We extended the GRM to include heteroscedastic \(\sigma_{\varepsilon i}^{2}\) and a skewed θ. We present the model development in factor analysis notation, as conceptualization of the GRM in terms of an underlying Z i variable originates in this field (Wirth & Edwards, 2007). In addition, within factor analysis, heteroscedasticity has already been studied to some degree, so that our presentation connects better with the existing literature. Still, translating the final result to IRT notation is straightforward (using the results in Takane & de Leeuw, 1987, as motivated above).

3.1 Heteroscedastic Errors

In Equations (2), (3), and (4), \(\sigma_{\varepsilon i}^{2}\) are assumed to be homoscedastic. Thus, we propose to account for heteroscedasticity by making \(\sigma_{\varepsilon i}^{2}\) a function of θ, i.e.,

$$\sigma_{\varepsilon i|\theta}^{2} = k(\theta; \boldsymbol{\delta} _{i}), $$

where δ i is a vector of parameters with elements δ i0,…,δ ir , and k(.) is any function that is strictly positive.

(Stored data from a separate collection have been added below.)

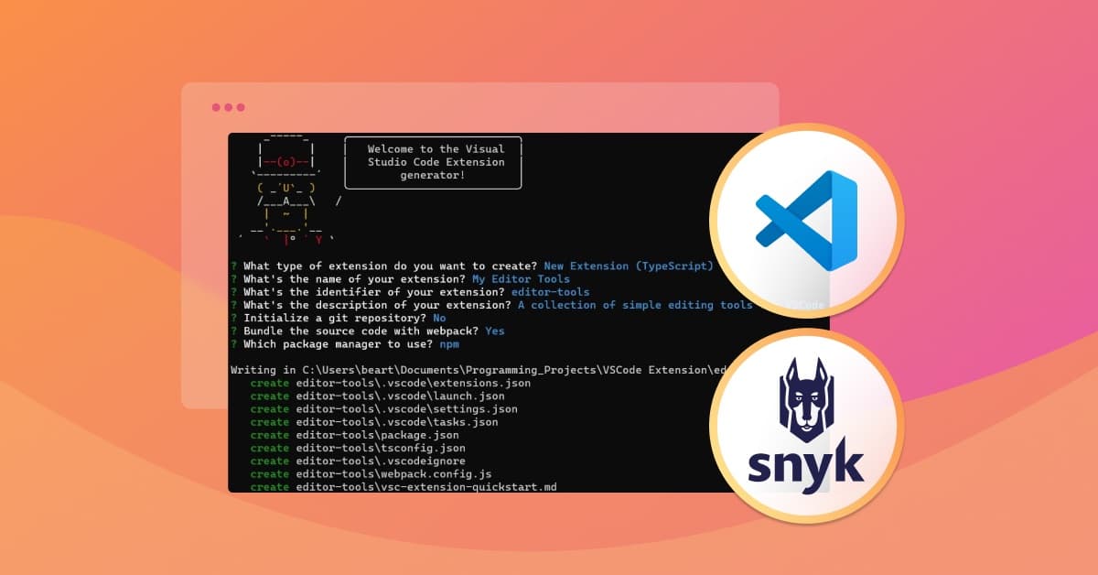The image size is (1098, 575).
Task: Click the 'Yes' answer for webpack bundling
Action: (x=494, y=331)
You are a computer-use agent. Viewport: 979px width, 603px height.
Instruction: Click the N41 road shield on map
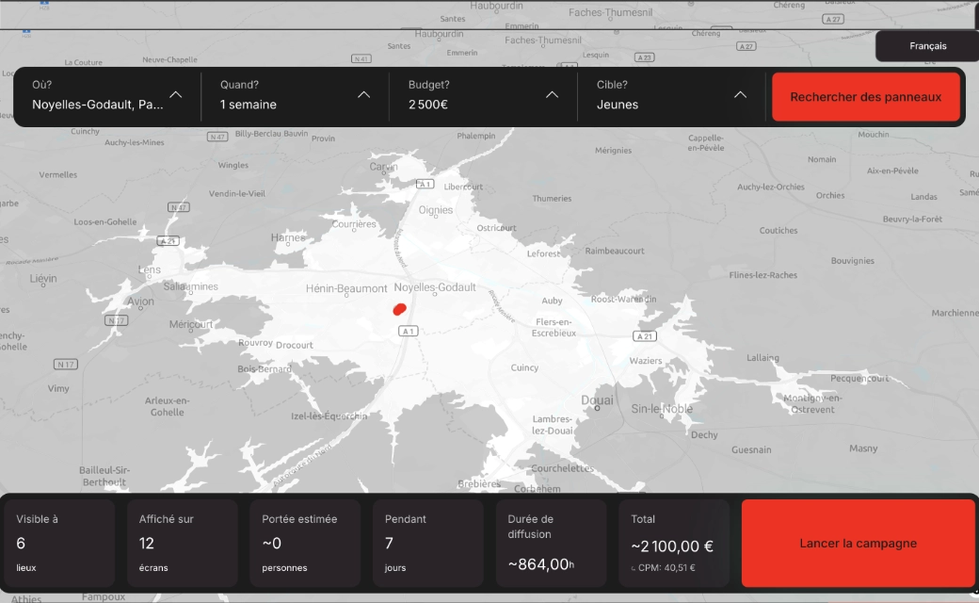point(361,58)
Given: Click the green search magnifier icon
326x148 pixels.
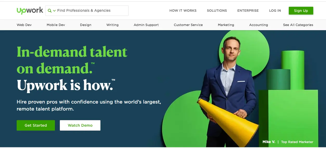Looking at the screenshot, I should coord(50,11).
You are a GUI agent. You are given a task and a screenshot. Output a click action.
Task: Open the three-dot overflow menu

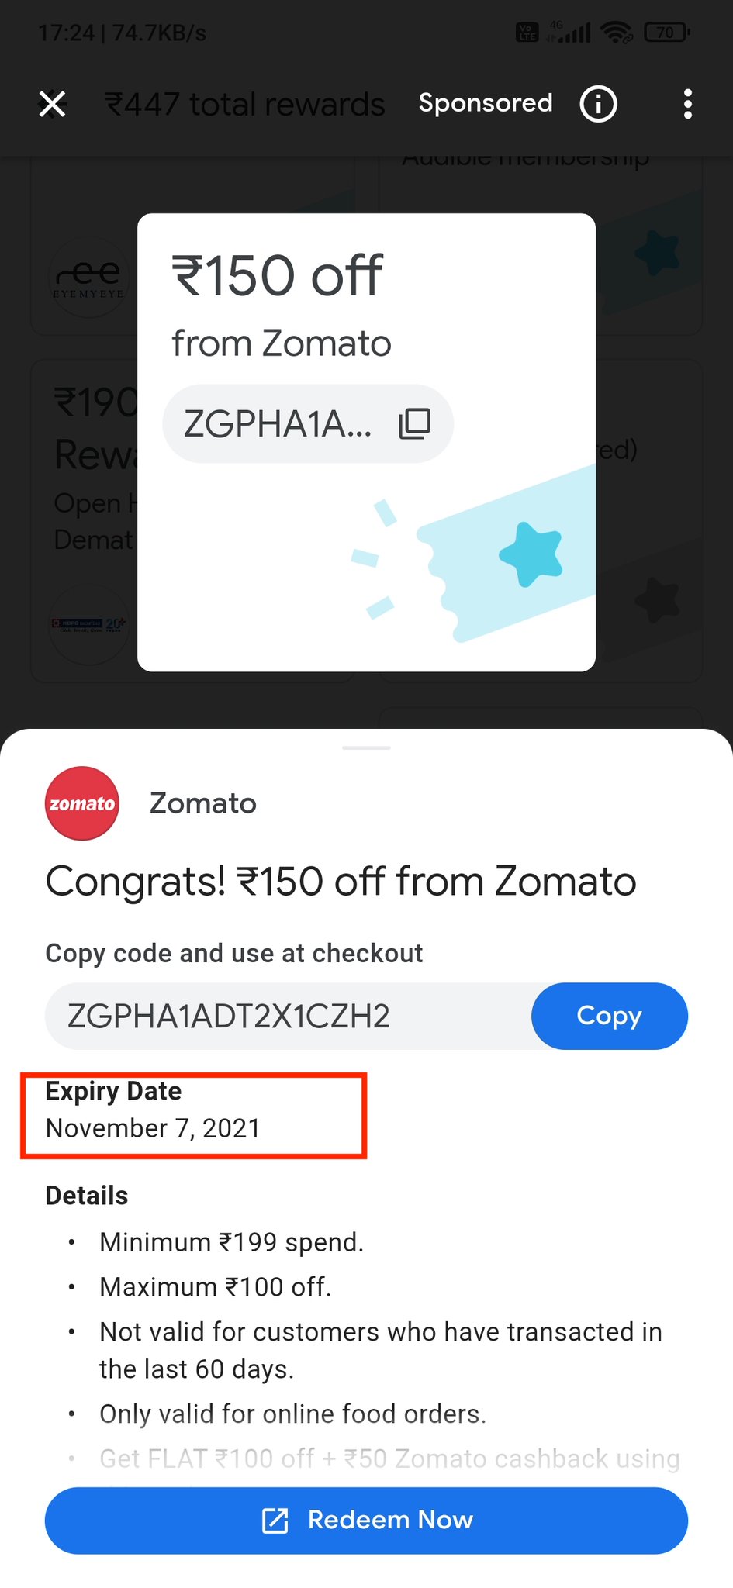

Within the framework of linear factor analysis for continuous variables, Hessen and Dolan (2009) used an exponential function for k(.), i.e.,

$$\sigma_{\varepsilon i|\theta}^{2} = \exp(\delta_{i0} + \delta_{i1}\theta + \delta_{i2}\theta^{2} + \cdots + \delta_{ir}\theta_{r}). $$

Thus, \(\log(\sigma_{\varepsilon i}^{2})\) is modeled as an rth degree polynomial function of θ. Bauer and Hussong (2009) used a similar function to model the relation between \(\sigma_{\varepsilon i}^{2}\) and a moderator variable. Generally, as a simple test on heteroscedasticity it will suffice to consider the minimal heteroscedasticity model, i.e., r=1,

$$ \sigma_{\varepsilon i|\theta}^{2} = \exp(\delta_{i0} + \delta_{i1}\theta), $$
(8)

with baseline parameter δ i0∈(−∞,∞) and heteroscedasticity parameter δ i1∈(−∞,∞). When δ i1=0, error variances are homoscedastic. When δ i1>0 error variances are increasing for increasing levels of θ, and when δ i1<0 error variances are decreasing for increasing levels if θ. Note that, in principle, in the homoscedastic case of the GRM (i.e., δ i1=0) and the heteroscedastic case of the GRM (i.e., δ i1≠0) all parameters are interpreted the same (the thresholds, factor loadings and intercepts), except for δ i0. In the homoscedastic model, δ i0 represents \(\log(\sigma_{\varepsilon i}^{2})\) for all θ’s, while in the heteroscedastic model it represents \(\log(\sigma_{\varepsilon i|\theta}^{2})\) for θ=0.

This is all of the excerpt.